INSTRUCTIONS ▸
• A. From the breast-feeding article, copy the passage from "But now a new" to "of these measures." word for word.
• B. Write the next part of the article on breast-feeding, starting right after its final sentence.

TEXT EXCERPT ▸
┏━━
Is Breast-Feeding Really Better?

Many women who are unable to breast-feed feel guilty about it and worry they may be depriving their children of a range of benefits. Groups like the American Academy of Pediatrics and the World Health Organization recommend six months of exclusive breast-feeding for all infants, citing studies that show breast milk is easily digestible and has nutrients that are superior to or absent from infant formulas, including immunological substances that reduce rates of infection and fatty acids important in brain development.

But now a new study suggests that many of the long-term benefits attributed to breast-feeding may be an effect not of breast-feeding or breast milk itself but of the general good health and prosperity of women who choose to breast-feed.

Researchers at Ohio State University compared 1,773 sibling pairs, one of whom had been breast-fed and one bottle-fed, on 11 measures of health and intellectual competency. The children ranged in age from 4 to 14 years.

The researchers recorded various health and behavioral outcomes in the sibling pairs, including body mass index, obesity, asthma, hyperactivity, reading comprehension, math ability and memory-based intelligence. The study, published online in Social Science & Medicine, found no statistically significant differences between the breast-fed and bottle-fed siblings on any of these measures.

By studying “discordant” siblings — one of whom had been breast-fed and the other not — the authors sought to minimize the possibility that racial, socioeconomic, educational or other differences between families could affect the results. Many earlier studies on breast-feeding failed to control for such factors, they say.

Campaigns to increase the rate of breast-feeding have been highly successful in recent years. According to the Centers for Disease Control and Prevention, about three-quarters of American mothers now breast-feed, compared with less than two-thirds in 2000, and about 49 percent are still breast-feeding at six months, compared with 34 percent in 2000.
┗━━
SUPPLIED MATERIAL ▸
┏━━
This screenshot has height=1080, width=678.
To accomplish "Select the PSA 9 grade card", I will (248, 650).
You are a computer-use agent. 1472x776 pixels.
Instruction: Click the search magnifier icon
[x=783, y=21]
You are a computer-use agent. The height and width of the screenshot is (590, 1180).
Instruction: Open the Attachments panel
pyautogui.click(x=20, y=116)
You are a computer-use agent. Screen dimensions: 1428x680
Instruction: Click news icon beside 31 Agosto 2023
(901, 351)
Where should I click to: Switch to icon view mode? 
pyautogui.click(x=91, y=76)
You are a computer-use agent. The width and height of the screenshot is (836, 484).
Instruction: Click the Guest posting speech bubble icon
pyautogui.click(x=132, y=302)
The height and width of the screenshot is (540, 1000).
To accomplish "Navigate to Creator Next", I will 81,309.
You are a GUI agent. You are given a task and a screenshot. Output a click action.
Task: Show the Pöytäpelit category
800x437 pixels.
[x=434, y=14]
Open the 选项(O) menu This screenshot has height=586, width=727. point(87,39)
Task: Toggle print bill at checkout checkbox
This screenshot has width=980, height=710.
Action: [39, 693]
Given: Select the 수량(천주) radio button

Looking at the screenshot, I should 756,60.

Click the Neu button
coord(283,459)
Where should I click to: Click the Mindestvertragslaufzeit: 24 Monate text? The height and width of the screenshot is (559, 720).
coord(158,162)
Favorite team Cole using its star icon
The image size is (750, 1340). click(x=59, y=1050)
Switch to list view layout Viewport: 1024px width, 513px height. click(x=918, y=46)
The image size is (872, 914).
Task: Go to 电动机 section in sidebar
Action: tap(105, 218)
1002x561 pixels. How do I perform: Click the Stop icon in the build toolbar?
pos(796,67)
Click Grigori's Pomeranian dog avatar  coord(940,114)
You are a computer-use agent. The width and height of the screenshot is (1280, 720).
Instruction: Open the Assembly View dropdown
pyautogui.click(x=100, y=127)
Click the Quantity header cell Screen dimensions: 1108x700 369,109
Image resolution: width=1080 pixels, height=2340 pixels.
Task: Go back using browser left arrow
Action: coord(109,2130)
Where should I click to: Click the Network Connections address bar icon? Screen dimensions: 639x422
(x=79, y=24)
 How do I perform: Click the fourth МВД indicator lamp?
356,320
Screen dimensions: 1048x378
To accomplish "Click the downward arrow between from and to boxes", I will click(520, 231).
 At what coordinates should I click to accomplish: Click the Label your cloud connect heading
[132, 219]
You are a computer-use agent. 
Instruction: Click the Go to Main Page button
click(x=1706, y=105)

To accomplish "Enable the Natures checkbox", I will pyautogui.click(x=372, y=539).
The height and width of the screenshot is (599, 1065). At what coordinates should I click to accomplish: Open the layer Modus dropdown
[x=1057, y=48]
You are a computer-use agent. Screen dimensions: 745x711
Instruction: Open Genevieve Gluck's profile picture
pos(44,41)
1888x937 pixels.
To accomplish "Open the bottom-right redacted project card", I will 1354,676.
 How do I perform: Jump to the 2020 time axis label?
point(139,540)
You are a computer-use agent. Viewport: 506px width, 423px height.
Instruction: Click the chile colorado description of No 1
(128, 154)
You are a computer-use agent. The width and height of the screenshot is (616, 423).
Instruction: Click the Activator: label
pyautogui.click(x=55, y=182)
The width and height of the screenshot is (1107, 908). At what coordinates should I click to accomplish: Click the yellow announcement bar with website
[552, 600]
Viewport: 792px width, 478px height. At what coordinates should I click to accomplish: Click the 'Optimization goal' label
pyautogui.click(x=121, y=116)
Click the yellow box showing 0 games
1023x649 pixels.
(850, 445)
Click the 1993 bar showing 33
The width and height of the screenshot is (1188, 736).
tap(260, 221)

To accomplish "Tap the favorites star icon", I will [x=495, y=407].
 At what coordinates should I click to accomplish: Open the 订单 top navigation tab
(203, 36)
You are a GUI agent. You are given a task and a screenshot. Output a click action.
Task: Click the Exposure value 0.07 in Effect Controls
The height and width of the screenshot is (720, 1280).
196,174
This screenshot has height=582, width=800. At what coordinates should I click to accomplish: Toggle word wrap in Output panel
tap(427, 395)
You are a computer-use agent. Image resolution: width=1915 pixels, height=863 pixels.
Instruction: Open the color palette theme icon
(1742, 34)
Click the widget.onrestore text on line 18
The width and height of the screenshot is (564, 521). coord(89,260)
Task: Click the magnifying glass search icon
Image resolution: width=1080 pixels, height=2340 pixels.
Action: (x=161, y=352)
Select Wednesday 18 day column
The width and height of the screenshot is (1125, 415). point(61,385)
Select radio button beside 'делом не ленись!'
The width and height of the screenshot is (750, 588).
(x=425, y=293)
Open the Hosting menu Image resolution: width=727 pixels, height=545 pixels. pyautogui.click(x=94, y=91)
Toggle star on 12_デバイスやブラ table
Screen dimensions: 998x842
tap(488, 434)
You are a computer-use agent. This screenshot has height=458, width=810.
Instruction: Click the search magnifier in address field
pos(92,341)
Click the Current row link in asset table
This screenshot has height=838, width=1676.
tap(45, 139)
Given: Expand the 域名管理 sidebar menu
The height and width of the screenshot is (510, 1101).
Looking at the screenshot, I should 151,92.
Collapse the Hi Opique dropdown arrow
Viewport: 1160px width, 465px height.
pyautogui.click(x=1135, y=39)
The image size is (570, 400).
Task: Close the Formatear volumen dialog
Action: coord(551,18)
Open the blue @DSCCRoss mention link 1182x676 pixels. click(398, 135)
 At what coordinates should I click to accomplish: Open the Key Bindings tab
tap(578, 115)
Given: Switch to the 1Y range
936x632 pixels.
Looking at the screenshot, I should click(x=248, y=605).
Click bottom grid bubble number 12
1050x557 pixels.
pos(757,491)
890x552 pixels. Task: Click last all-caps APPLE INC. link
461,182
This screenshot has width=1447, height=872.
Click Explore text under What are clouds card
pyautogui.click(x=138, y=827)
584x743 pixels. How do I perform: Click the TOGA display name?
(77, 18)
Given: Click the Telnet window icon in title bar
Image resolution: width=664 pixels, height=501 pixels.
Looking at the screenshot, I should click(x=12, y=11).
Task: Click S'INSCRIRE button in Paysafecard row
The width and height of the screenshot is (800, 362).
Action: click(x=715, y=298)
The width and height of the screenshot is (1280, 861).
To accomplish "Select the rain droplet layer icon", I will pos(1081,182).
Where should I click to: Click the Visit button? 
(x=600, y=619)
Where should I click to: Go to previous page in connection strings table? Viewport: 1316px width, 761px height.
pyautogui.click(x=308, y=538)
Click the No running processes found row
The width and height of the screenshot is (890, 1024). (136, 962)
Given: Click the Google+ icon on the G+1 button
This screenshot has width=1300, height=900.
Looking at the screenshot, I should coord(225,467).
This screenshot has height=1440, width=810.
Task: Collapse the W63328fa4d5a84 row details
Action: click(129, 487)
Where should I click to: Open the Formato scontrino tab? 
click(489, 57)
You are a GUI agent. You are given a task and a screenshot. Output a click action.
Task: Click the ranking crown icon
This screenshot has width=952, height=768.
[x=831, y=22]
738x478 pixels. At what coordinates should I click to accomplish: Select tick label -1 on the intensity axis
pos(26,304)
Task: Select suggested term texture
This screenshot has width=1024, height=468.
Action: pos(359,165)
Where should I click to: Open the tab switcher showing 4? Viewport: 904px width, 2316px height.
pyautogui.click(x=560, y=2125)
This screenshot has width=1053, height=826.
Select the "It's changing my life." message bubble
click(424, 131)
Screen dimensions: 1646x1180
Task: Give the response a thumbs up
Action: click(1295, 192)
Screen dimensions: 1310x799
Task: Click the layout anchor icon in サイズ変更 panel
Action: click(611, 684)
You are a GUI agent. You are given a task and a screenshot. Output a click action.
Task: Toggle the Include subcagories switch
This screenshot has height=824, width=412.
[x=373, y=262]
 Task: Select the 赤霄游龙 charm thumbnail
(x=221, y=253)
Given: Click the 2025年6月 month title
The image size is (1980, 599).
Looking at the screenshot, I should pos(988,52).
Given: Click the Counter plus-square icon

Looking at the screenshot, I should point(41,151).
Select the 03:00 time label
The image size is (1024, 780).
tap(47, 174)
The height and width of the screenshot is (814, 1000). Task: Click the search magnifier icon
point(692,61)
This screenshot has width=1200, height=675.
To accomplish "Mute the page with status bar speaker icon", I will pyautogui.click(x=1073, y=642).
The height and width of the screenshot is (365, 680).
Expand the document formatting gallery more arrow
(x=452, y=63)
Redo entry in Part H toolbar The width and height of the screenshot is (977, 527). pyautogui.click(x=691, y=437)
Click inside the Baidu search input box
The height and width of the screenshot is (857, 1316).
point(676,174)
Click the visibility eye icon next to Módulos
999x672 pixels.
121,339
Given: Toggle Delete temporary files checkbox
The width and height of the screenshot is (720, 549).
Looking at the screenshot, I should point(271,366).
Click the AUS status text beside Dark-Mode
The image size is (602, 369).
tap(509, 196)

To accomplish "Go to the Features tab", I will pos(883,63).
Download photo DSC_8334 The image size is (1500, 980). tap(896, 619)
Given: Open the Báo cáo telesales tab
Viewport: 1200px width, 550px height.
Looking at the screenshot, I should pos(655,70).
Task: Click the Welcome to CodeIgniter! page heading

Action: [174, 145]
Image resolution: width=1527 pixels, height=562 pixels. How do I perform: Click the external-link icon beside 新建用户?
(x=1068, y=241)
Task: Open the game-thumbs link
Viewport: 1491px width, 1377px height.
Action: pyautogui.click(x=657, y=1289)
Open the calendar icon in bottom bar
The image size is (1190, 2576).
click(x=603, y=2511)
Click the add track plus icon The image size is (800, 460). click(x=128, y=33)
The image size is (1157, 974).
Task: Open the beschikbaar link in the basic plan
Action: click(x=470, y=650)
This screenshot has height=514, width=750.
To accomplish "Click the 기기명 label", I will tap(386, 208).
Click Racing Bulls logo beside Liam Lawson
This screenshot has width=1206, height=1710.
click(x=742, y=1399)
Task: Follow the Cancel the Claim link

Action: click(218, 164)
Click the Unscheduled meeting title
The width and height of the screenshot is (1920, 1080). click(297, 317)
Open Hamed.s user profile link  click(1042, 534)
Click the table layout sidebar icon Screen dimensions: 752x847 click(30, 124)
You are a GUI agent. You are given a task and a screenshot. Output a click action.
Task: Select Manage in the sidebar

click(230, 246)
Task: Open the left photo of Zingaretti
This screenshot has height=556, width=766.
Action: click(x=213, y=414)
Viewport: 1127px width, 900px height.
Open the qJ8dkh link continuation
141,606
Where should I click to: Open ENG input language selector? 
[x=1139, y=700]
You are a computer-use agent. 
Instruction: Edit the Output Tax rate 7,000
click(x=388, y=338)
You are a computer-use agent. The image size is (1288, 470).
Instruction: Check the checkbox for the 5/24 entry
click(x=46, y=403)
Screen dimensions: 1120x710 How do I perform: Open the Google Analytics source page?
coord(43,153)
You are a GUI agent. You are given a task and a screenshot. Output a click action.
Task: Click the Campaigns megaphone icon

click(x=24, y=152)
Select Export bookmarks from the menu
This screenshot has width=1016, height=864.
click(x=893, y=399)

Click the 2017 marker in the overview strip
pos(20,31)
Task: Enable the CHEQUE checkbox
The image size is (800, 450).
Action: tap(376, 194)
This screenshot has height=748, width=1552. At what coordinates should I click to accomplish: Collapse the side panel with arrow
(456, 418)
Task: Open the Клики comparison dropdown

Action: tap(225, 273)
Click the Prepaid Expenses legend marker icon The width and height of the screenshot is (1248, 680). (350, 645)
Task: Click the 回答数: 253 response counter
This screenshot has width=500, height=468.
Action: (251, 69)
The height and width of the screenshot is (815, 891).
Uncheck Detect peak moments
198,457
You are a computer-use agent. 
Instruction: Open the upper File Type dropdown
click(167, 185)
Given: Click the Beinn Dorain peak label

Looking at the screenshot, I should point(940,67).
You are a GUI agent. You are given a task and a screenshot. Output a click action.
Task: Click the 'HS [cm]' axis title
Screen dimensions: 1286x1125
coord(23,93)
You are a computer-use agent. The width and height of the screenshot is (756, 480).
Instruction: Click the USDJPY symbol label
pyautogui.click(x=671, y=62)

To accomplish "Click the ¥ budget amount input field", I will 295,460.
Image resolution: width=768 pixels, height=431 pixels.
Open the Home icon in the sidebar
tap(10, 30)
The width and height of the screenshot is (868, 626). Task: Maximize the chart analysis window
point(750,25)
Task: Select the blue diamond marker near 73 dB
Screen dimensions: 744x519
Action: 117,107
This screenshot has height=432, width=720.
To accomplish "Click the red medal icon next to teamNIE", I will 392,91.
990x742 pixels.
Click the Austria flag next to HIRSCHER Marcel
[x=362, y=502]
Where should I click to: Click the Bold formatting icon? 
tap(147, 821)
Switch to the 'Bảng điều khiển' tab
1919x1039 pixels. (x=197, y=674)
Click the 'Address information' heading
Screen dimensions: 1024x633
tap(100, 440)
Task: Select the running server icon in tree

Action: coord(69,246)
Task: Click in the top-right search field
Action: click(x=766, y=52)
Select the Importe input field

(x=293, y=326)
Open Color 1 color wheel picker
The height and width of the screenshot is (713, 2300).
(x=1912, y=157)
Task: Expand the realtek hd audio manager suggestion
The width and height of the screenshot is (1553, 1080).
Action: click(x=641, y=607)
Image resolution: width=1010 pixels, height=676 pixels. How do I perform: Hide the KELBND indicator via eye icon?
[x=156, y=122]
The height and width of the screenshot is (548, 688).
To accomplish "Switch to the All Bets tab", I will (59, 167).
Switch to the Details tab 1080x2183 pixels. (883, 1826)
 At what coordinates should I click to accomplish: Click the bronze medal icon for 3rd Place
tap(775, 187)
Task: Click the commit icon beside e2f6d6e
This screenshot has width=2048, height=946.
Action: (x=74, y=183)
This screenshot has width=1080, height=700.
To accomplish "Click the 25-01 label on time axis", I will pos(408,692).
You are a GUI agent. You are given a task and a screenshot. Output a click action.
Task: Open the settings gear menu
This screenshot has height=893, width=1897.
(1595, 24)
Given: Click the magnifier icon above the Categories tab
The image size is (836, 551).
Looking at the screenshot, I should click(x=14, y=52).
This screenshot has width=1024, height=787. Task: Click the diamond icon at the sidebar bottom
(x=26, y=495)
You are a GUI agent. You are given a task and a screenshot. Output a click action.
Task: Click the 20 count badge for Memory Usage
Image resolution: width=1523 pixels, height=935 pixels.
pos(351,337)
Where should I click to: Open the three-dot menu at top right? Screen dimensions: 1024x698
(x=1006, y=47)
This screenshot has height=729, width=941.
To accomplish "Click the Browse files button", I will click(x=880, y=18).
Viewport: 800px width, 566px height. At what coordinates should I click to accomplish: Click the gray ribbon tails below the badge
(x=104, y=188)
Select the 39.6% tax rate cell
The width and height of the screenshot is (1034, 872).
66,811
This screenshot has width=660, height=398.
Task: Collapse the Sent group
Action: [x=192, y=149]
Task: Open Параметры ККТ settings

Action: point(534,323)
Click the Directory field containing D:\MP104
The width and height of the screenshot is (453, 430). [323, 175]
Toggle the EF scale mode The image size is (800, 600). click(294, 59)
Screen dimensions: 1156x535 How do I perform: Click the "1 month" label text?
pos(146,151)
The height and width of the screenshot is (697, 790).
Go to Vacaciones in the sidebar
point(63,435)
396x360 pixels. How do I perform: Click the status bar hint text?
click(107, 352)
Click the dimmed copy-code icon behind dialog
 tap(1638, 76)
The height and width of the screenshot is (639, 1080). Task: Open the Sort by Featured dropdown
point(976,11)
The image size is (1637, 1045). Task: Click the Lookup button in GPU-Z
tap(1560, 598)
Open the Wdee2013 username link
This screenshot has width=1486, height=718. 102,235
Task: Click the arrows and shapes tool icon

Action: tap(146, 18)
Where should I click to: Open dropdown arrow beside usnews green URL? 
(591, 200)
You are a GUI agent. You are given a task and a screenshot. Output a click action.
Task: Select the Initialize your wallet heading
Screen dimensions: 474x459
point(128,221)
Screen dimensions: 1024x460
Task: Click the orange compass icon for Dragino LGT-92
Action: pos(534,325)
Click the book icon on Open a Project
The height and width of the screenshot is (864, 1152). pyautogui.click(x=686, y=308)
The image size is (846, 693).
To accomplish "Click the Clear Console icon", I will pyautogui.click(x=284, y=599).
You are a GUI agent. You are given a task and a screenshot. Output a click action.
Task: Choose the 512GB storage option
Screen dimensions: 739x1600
┗━━
REPLIES ▸
• A.
But now a new study suggests that many of the long-term benefits attributed to breast-feeding may be an effect not of breast-feeding or breast milk itself but of the general good health and prosperity of women who choose to breast-feed.

Researchers at Ohio State University compared 1,773 sibling pairs, one of whom had been breast-fed and one bottle-fed, on 11 measures of health and intellectual competency. The children ranged in age from 4 to 14 years.

The researchers recorded various health and behavioral outcomes in the sibling pairs, including body mass index, obesity, asthma, hyperactivity, reading comprehension, math ability and memory-based intelligence. The study, published online in Social Science & Medicine, found no statistically significant differences between the breast-fed and bottle-fed siblings on any of these measures.

• B.
Yet despite this increase, researchers have consistently found large socioeconomic and racial disparities in breast-feeding rates. A C.D.C. survey in 2008 found that 75 percent of white infants and 59 percent of black infants were ever breast-fed, and in 2013, the agency reported that 47 percent of white babies but only 30 percent of black babies were still being breast-fed at 6 months. Compared with bottle-fed infants, breast-fed babies are more likely to be born into families with higher incomes, have parents with higher educational attainments, and live in safer neighborhoods with easier access to health care services.

Still, sibling studies such as this latest one do not solve all the problems of bias. “We were not able to control for everything that could affect what would make a mom breast-feed one child and not the other,” said the lead author, Cynthia G. Colen, an assistant professor of sociology at Ohio State. “But we did control for premature birth, birth order, the age of the mother, and whether she was working when she had one infant and not when she had the other.”

Geoff Der, a statistician at the University of Glasgow who has worked with the same data in previous studies, said that the findings in the present study were robust and the authors’ method for eliminating selection bias was powerful. He had reassuring words for women who do not or cannot breast-feed.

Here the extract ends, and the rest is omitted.